Hello world! (Week One)

Hi! My name is Carolina Rueda Miramontes and I am a first year student in the Faculty of Science. I was born in Mexico City and I lived there until I was about 10 years old. I moved to the Vancouver area about three years ago and have lived here ever since. I decided to take Latin American studies to learn more about my Mexican heritage, as well as broaden my knowledge of other Latin American countries.

The War on Drugs:

This video was really interesting because I found it explained a very complicated (and sad) business in Latin America in a simplified way. However, it included enough detail for the audience to realize how devastating the situation really is. I liked the way they focused on three different countries throughout the video. This gave the audience a chance to compare the three countries and emphasized how large this business has become. It also helped understand where the issue originated and how it has progressed. I also wonder if the expansion of the business from Colombia and Brazil up north to Mexico was inevitable. Geographically, it makes sense that they would manage the drug trafficking farther north, closer to the United States (one of their biggest consumers). However, towards the end of the video they talk about how Mexico saw a management “chance” and took it. What I’d like to know more about are some of the reasons as to why it was Mexico that undertook this charge as opposed to say, Venezuela, or even Colombia.

Independence in Latin America:

I liked this video because it featured people from different parts of Latin America. I got to learn a little more about how independence came to be in other Latin American countries as well as my own. I also liked the fact that each person had some type of diagram or explanation written on the background and although it was a little hard to see, it helped visual learners like me. The last part of the video also made me reflect on the topic of solidarity. I do think most people are proud to belong to a region so rich and diverse as Latin America. Also, I think in a way independence helped nations realize that if the come together they are very much able to overcome any challenges.

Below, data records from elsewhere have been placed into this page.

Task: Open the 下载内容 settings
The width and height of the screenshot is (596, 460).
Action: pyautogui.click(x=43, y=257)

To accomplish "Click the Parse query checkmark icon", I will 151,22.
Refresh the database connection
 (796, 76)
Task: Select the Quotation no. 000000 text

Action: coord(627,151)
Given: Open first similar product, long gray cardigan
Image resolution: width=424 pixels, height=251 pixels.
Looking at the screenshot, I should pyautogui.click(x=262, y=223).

Modernity in Latin America:

I thought this video was quite engaging due to the many pictures that it featured. At the beginning, it was a little dull to listen to since some of the voices sounded slightly monotone. Fortunately, the subtitles were there to keep me focused and helped understand the video much better. However, what peaked my interest was the fact that women were allowed to work on factories, despite the fact that they obviously did not have equal rights as men. I thought it was really cool that they had the foundations of a feminist movement, even if it did not progress very much. I was also surprised at the rate of expansion of the railroad system in Brazil. This urgent need of expansion shows how countries full of resources (in this case, coffee) are so essential for trade in the rest of the world.

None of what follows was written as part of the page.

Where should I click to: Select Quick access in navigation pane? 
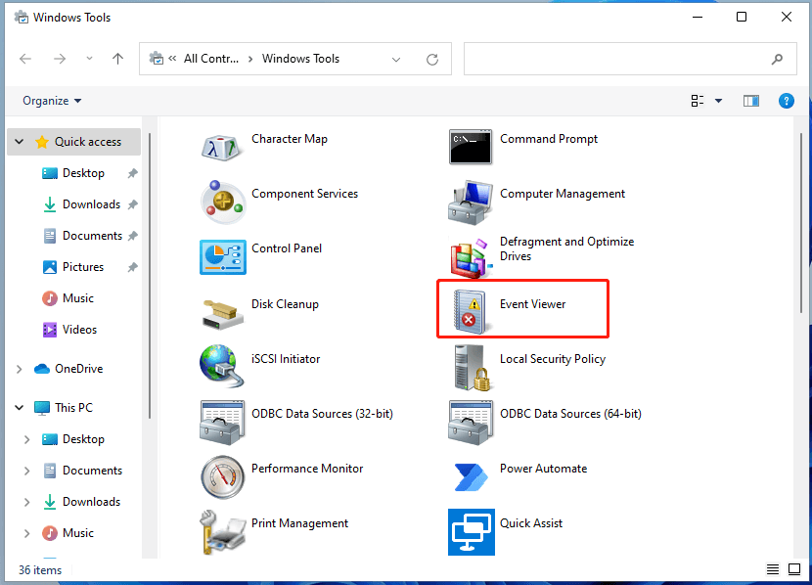(x=87, y=142)
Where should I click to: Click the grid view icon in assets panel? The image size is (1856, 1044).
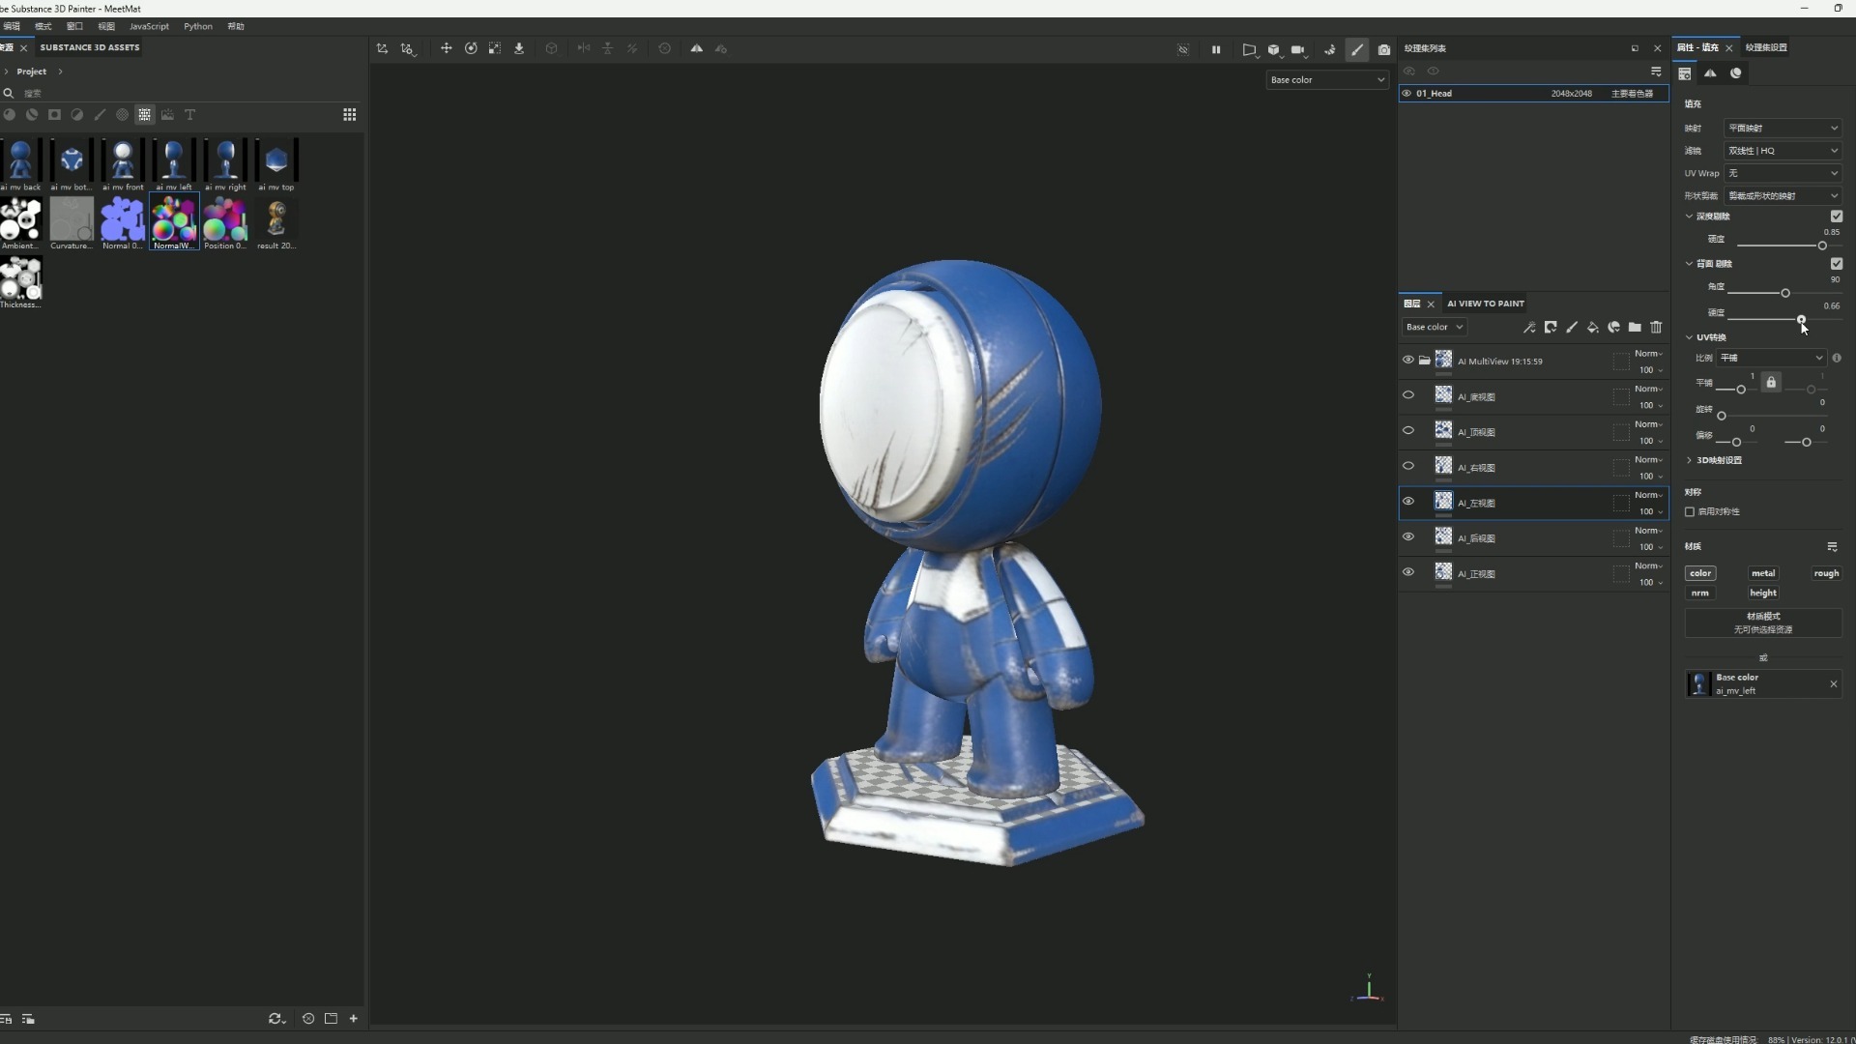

This video was perhaps my least favourite out of the four. It contained really interesting information however, because there was only few drawings on the screen at a time I found that it was not as engaging. Although I was not a huge fan on how the information was presented, it was nice to see the different types of pictures that people had drawn and made the video quite cute. Fortunately, this video still got the main message across and taught me about some Latin American historical figures that I had not previously heard of.